Supreme Court of West Virginia

June 16, 2017

In re: M.S. and B.E.

         Randolph County 16-JA-031 & 16-JA-032

          MEMORANDUM DECISION

         Petitioner Father B.E., by counsel J. Brent Easton, appeals the Circuit Court of Randolph County's February 8, 2017, order terminating his parental rights to M.S. and B.E.-1.[1] The West Virginia Department of Health and Human Resources ("DHHR"), by counsel Lee Niezgoda, filed its response in support of the circuit court's order. The guardian ad litem ("guardian"), Heather M. Weese, filed a response on behalf of the children also in support of the circuit court's order and a supplemental appendix. On appeal, petitioner argues that he should have been entitled to an additional improvement period at disposition because of the DHHR failure to timely file a family case plan.
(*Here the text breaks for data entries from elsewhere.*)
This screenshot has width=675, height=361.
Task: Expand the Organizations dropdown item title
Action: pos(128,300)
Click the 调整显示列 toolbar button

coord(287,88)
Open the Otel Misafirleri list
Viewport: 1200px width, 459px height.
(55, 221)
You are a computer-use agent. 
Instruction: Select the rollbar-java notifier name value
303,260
         This Court has considered the parties' briefs and the record on appeal. The facts and legal arguments are adequately presented, and the decisional process would not be significantly aided by oral argument. Upon consideration of the standard of review, the briefs, and the record presented, the Court finds no substantial question of law and no prejudicial error. For these reasons, a memorandum decision affirming the circuit court's order is appropriate under Rule 21 of the Rules of Appellate Procedure.

         In March of 2016, the DHHR filed an abuse and neglect petition against petitioner and the mother that alleged the mother abused drugs during her pregnancy with M.S. The petition further alleged that the mother's drug use resulted in abuse and neglect to the other children in the home.[2] As to petitioner, the DHHR alleged that he also abused drugs and supported the mother's drug abuse. The petition further alleged that petitioner engaged in domestic violence in the home.
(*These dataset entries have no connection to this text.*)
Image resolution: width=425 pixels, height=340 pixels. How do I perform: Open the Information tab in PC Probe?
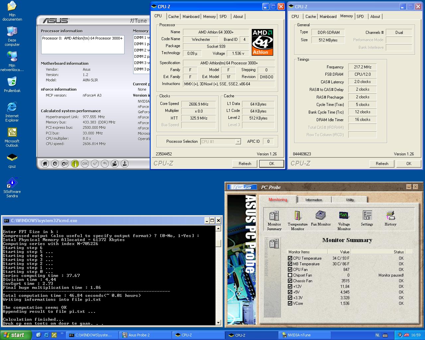[313, 200]
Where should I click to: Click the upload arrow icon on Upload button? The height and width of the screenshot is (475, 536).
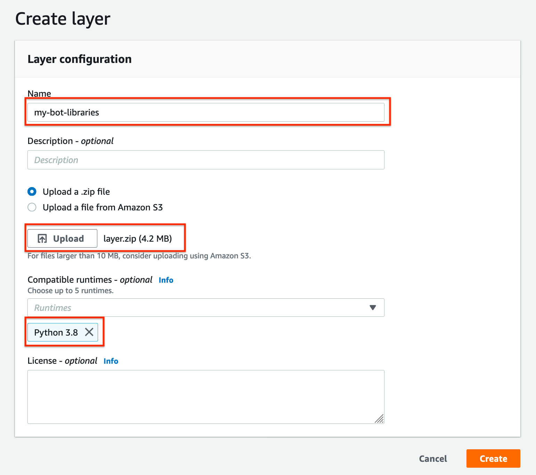tap(42, 238)
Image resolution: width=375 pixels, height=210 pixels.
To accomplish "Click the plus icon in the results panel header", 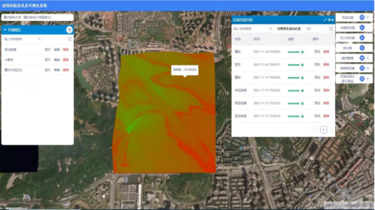I will [x=329, y=20].
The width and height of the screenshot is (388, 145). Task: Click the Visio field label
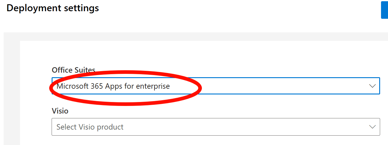coord(60,111)
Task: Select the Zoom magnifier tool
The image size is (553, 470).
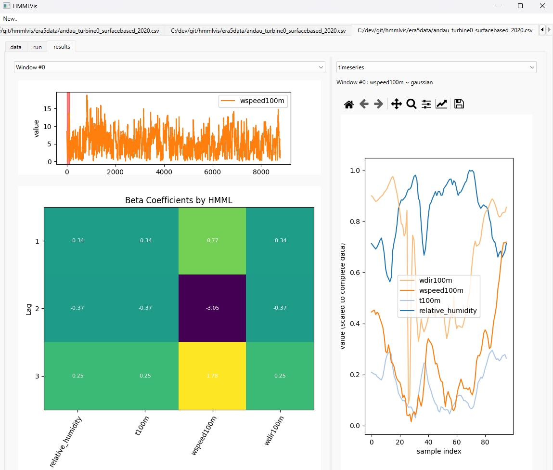Action: tap(411, 104)
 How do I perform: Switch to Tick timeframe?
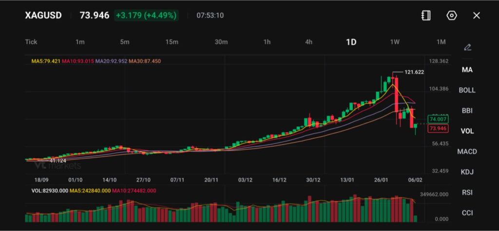pyautogui.click(x=31, y=42)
         That same month, the circuit court held an adjudicatory hearing, at which petitioner stipulated to neglecting the children due to drug abuse and the domestic violence present in the home. The circuit court thereafter granted petitioner a post-adjudicatory improvement period and directed the multidisciplinary team ("MDT") to meet in order to set the terms and conditions of the post-adjudicatory improvement period. The following day, the MDT met to comply with the circuit court's direction. During the meeting, the parties set the terms and conditions of petitioner's improvement period and memorialized the same in a document that petitioner signed. The terms and conditions included, but were not limited to, the following: (1) complete recommended evaluations; (2) submit to random drug screens; (3) participate in any services deemed appropriate, including parenting services and anger management/batterers intervention services; and (4) participate in visitation with the children.

         In May of 2016, the circuit court held a review hearing, during which it determined that petitioner was noncompliant with the terms and conditions of his improvement period, including his failure to submit to drug screens. After the DHHR suggested finding a new location for petitioner to submit to screens, the circuit court ordered petitioner to comply with the DHHR's attempts to facilitate the same.

         In July of 2016, the circuit court held another review hearing. Petitioner failed to appear in person, although he was represented by counsel. During the hearing, the DHHR presented evidence that petitioner continued in his failure to comply with his improvement period, including missed drug screens and visitations with the children. However, the circuit court granted petitioner an extension of his post-adjudicatory improvement period.

         In August of 2016, the circuit court held another review hearing. The circuit court found that, aside from attending three parenting classes, petitioner failed to participate in his improvement period. This included petitioner's failure to submit to drug screens, visit the children, and attend hearings. Shortly after the hearing, the DHHR filed a motion to terminate petitioner's parental rights.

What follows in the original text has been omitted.